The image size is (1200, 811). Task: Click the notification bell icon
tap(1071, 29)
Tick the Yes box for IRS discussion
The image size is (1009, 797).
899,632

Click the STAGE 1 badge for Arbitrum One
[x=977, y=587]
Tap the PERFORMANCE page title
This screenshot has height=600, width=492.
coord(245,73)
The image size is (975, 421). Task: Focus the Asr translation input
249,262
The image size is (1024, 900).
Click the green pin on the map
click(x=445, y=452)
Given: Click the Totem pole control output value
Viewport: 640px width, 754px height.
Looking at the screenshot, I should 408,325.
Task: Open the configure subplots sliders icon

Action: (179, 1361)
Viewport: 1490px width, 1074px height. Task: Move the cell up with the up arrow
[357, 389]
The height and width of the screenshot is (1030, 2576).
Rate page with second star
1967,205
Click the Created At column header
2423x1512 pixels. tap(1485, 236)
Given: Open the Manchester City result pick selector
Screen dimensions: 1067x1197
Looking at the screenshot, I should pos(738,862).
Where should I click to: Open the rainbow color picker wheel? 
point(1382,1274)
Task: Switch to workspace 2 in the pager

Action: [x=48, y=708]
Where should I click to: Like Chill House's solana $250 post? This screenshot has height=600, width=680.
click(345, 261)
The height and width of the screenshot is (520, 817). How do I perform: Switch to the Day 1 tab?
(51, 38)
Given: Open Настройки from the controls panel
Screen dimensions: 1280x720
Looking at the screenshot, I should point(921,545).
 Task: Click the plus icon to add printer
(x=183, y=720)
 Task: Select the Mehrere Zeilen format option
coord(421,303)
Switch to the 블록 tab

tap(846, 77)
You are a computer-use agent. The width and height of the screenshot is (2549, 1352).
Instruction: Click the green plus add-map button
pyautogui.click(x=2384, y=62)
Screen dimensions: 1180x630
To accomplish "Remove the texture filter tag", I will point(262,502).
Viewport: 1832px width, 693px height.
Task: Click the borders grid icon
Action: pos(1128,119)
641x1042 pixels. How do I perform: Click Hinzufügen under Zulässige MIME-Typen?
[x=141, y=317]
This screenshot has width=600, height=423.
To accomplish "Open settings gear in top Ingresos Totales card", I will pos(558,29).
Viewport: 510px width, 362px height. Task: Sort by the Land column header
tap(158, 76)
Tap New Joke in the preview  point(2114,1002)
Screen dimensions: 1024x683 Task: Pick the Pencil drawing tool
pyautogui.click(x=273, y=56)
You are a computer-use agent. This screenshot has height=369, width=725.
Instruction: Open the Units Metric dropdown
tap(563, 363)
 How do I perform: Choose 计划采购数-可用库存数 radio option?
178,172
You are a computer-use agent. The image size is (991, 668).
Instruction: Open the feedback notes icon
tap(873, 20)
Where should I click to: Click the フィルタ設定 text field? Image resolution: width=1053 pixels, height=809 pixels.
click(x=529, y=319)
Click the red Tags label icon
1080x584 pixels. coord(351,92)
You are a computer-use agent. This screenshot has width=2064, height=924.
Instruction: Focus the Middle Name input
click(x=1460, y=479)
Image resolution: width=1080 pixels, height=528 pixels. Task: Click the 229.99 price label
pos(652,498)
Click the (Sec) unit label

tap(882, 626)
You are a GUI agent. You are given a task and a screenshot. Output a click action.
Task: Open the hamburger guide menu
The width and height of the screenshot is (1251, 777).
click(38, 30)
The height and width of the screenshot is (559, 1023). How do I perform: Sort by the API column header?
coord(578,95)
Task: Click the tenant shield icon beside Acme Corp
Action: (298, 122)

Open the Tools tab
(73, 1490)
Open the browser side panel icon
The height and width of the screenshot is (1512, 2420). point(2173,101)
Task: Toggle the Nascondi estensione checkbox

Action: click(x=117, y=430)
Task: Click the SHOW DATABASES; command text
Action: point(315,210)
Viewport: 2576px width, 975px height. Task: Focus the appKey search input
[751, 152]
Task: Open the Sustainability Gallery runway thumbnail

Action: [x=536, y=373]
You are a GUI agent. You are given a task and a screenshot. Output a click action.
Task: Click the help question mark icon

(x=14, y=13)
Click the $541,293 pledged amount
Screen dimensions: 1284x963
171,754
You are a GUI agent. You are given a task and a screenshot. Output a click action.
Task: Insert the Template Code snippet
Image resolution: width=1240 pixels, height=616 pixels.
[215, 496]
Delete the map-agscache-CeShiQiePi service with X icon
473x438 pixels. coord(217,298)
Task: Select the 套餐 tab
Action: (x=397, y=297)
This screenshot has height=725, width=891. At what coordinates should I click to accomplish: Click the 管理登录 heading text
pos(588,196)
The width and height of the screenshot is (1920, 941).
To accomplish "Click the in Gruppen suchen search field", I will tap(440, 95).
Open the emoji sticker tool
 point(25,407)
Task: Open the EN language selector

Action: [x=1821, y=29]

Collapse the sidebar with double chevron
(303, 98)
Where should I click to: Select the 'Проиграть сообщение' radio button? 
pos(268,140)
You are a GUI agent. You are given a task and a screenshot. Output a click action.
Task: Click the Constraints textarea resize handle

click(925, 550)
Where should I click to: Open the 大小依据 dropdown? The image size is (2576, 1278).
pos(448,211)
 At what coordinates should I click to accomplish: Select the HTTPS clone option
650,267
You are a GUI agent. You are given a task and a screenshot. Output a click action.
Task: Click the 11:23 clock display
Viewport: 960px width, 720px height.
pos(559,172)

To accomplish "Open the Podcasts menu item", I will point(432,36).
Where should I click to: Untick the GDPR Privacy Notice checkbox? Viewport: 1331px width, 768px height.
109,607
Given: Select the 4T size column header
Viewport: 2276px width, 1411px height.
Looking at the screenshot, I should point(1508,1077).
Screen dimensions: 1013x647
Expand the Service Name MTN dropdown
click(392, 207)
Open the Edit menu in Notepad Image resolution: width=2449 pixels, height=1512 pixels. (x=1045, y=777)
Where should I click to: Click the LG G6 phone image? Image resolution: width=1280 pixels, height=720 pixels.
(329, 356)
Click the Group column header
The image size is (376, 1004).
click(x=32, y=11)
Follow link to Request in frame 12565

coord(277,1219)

________________________

Exercise objective:
Copy the lines exactly, beginning with the line that contains "Open the Edit" and continuing through the last line.

Written solution:
Open the Edit menu in Notepad Image resolution: width=2449 pixels, height=1512 pixels. (x=1045, y=777)
Where should I click to: Click the LG G6 phone image? Image resolution: width=1280 pixels, height=720 pixels.
(329, 356)
Click the Group column header
The image size is (376, 1004).
click(x=32, y=11)
Follow link to Request in frame 12565

coord(277,1219)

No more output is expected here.